As a general rule, the earlier a skill is incorporated into a child’s education, the easier it will be to master. With that in mind, starting cursive writing earlier than expected can prove challenging. To that end, the UK government’s Department for Education and Skills, in tandem with the Chartered Institute for Learning and Performance (CILP), published recommendations for effective teaching of writing. Their guidelines recommend that teachers should only introduce the skill after children have mastered the basics of reading and speaking, which is typically achieved by the age of 7. This is because young children, at this stage, simply do not have the cognitive resources to process the idea of ‘writing’ just yet. Having said that, the earlier a skill is introduced, the more beneficial it will be to the student’s overall education.
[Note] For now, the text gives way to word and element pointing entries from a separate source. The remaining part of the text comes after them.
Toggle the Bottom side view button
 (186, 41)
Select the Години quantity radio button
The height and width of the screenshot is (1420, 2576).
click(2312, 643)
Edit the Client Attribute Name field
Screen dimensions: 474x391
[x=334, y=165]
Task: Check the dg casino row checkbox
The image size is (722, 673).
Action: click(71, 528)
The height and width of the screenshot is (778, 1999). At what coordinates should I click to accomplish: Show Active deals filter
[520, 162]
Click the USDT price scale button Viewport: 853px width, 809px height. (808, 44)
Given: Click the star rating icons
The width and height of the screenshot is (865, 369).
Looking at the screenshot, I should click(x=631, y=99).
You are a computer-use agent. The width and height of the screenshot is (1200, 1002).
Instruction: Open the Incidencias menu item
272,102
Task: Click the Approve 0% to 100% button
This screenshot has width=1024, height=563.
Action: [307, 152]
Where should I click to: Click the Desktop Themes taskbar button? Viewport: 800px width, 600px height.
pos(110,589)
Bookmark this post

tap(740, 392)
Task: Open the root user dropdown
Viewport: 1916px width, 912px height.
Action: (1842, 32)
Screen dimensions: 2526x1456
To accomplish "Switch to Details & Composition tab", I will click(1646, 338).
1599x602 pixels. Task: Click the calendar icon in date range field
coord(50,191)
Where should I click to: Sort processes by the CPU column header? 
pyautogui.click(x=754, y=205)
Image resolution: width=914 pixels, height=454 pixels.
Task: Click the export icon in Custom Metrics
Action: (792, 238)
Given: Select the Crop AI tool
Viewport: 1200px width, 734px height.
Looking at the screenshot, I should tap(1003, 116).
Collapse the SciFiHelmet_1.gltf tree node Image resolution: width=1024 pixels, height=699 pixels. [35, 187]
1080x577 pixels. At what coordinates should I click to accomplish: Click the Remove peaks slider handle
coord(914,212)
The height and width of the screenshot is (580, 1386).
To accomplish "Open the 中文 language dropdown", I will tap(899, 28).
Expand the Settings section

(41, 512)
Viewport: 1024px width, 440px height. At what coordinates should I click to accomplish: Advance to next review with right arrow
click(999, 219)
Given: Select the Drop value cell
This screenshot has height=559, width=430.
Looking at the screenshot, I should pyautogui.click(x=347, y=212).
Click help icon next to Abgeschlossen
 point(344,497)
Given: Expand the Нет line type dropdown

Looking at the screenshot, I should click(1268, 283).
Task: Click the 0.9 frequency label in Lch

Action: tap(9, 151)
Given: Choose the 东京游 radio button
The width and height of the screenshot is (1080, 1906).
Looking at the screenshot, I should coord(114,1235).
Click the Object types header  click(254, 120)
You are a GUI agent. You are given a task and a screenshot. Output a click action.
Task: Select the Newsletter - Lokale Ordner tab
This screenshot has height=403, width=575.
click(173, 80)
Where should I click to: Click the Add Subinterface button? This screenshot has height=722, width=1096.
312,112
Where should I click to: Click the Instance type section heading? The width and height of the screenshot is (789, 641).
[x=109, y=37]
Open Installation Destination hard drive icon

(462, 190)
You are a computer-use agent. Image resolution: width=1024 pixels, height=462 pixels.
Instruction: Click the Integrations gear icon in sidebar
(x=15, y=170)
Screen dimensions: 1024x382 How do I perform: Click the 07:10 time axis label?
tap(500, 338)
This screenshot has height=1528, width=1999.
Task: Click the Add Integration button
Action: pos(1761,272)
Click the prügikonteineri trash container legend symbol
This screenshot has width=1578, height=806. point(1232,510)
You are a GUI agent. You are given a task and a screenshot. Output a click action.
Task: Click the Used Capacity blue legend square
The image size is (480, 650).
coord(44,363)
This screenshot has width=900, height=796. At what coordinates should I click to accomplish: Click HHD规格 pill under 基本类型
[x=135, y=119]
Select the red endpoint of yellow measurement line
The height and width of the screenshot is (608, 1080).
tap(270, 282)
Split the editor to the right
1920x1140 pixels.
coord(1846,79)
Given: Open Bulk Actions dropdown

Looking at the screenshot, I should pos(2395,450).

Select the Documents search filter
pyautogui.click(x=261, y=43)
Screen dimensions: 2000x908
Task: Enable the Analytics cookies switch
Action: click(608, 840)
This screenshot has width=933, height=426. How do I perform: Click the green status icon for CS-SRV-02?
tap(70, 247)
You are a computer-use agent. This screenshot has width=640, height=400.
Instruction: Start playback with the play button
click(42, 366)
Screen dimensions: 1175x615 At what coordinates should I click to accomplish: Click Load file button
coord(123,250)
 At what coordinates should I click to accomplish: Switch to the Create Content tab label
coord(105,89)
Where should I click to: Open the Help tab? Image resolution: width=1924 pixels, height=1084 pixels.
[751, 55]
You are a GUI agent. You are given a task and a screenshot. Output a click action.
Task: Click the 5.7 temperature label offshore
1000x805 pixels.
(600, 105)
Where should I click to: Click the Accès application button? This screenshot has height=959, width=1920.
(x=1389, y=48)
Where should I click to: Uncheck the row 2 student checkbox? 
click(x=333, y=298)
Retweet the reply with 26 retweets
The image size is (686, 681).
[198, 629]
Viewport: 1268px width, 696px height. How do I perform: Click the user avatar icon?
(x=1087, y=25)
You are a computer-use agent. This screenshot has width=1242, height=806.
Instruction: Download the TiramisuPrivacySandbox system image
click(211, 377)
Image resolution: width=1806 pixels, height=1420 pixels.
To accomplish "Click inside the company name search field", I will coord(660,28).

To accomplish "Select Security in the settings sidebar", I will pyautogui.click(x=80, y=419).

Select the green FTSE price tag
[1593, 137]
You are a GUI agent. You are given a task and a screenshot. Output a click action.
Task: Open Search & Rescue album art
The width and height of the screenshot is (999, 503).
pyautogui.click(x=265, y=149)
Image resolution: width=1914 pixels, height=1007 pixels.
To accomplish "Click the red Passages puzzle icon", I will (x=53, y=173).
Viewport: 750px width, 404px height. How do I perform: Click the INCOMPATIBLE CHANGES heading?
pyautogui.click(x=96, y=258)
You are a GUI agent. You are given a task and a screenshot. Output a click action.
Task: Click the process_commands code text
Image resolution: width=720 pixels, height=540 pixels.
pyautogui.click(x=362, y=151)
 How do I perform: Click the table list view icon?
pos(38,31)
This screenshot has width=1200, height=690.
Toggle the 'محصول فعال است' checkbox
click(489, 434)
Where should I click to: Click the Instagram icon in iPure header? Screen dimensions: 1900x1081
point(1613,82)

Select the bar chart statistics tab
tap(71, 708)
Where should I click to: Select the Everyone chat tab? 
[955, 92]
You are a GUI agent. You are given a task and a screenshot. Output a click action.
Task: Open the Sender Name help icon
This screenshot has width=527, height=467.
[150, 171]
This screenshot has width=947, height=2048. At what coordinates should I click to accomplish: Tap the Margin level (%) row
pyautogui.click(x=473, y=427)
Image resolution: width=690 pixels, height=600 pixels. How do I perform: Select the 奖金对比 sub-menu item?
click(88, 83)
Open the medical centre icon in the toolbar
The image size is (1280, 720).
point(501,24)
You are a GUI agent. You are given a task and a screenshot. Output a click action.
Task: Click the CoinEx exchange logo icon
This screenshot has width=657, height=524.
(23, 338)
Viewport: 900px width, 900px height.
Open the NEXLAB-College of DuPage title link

Moreover, while individual children will hit different writing milestones at different times, it is a reliable rule of thumb that, on the whole, younger children will have a higher word count but will use fewer letters than their older counterparts. This is because their small hands require them to stretch the letters to make them fit.
As a result of all this, starting a child off on the right foot and encouraging them to enjoy and benefit from the activity of writing will ultimately help them succeed in life. From writing their feelings and thoughts to keeping records of their progress, learning to write by hand will ensure that they become independent and confident young adults.